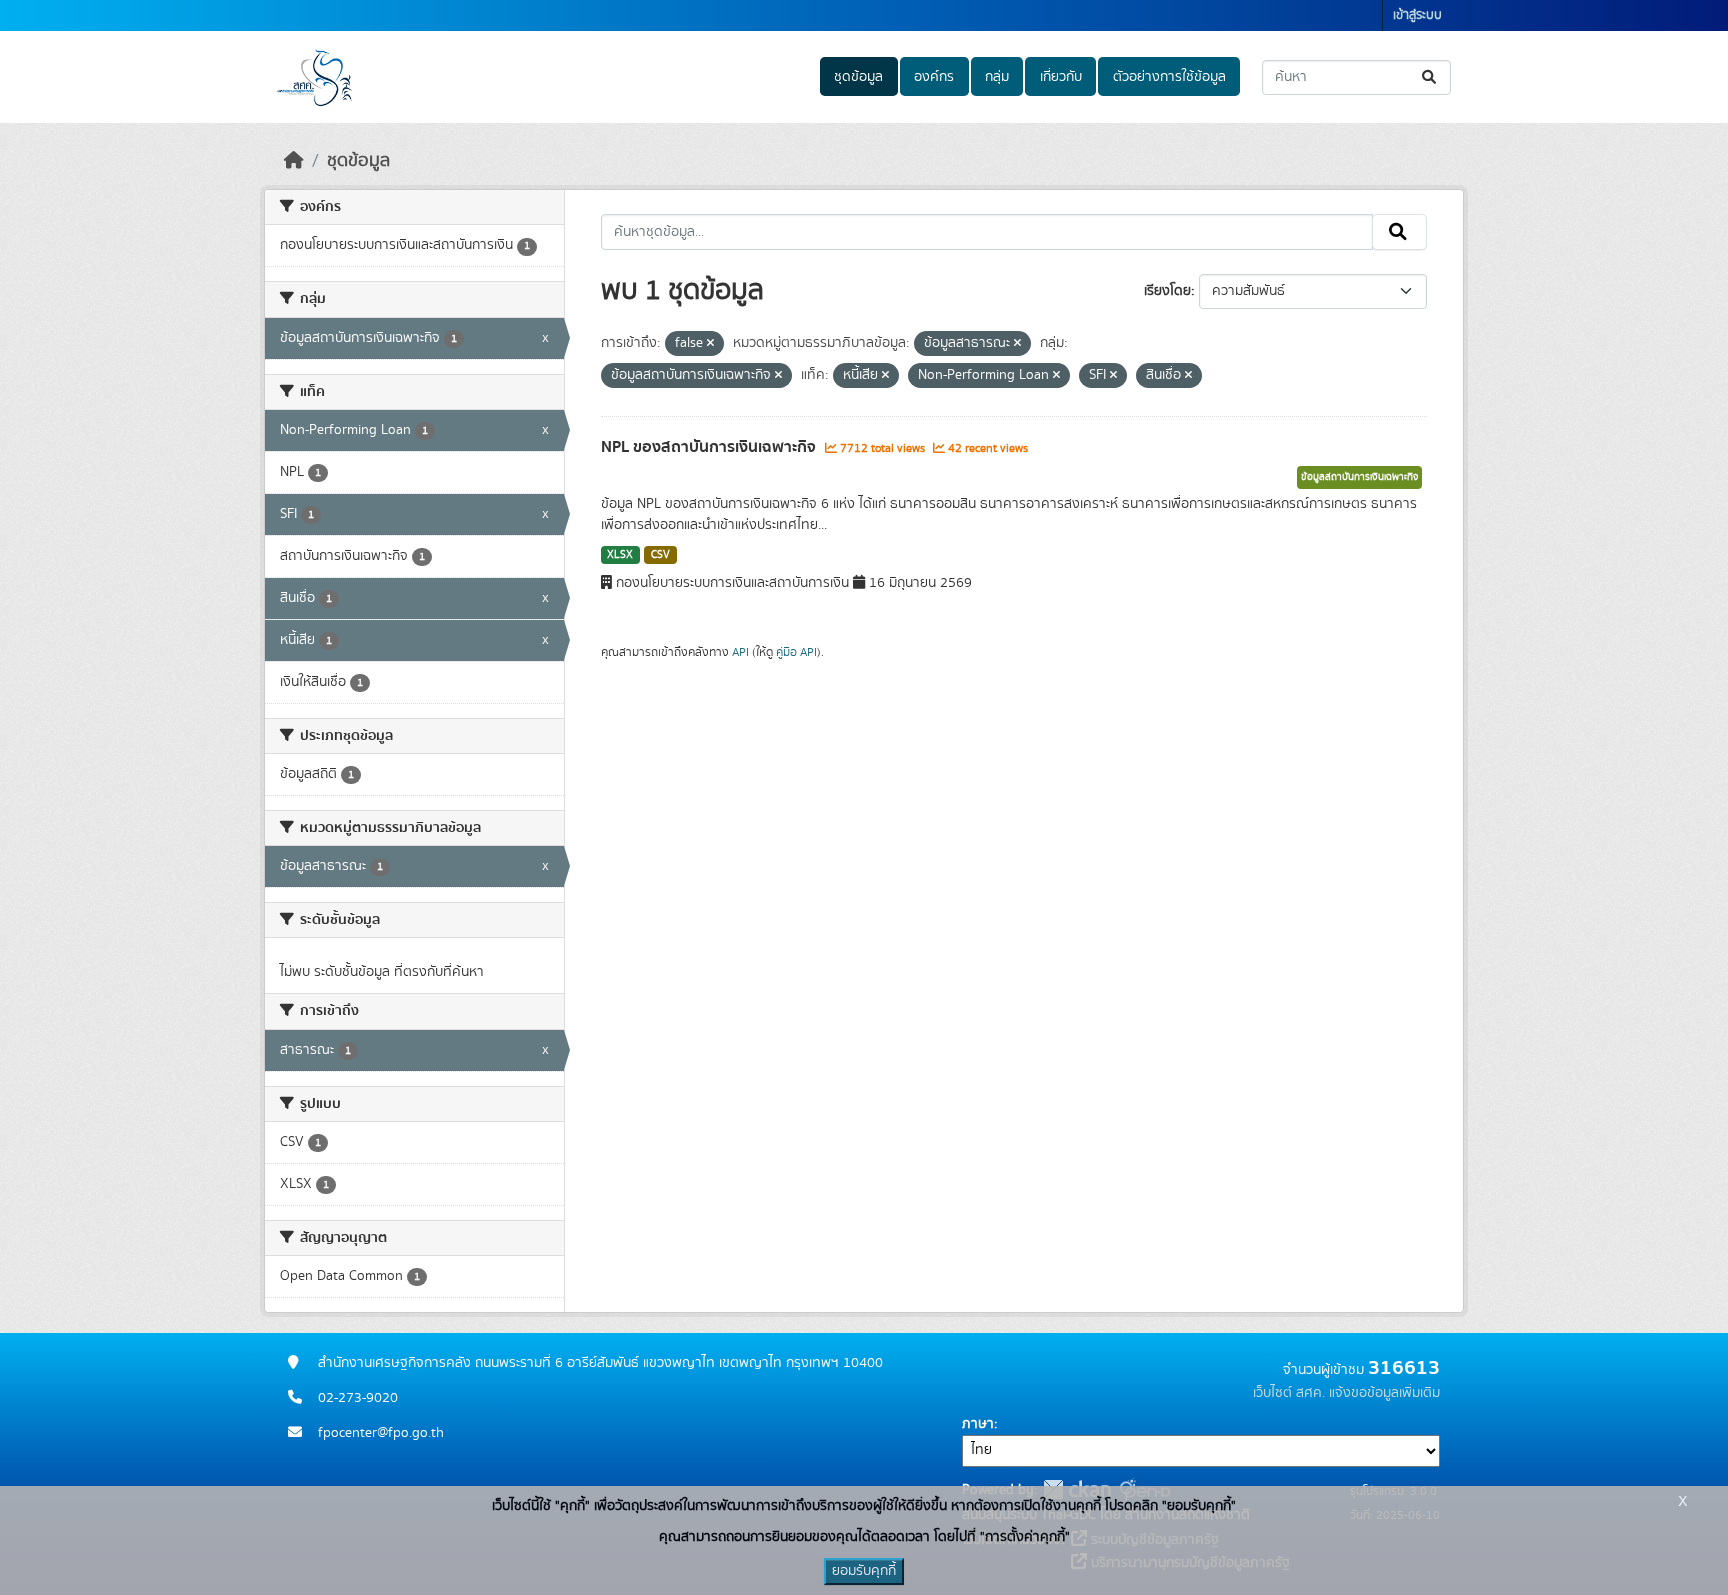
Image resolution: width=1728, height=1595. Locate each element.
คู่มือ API (796, 652)
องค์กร (934, 77)
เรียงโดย (1167, 291)
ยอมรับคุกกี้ (864, 1571)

====

Each entry above must be duplicated precisely; none of the pictures may be included.

• **Exercise output**:
Image resolution: width=1728, height=1595. Locate each element.
คู่มือ API (796, 652)
องค์กร (934, 77)
เรียงโดย (1167, 291)
ยอมรับคุกกี้ (864, 1571)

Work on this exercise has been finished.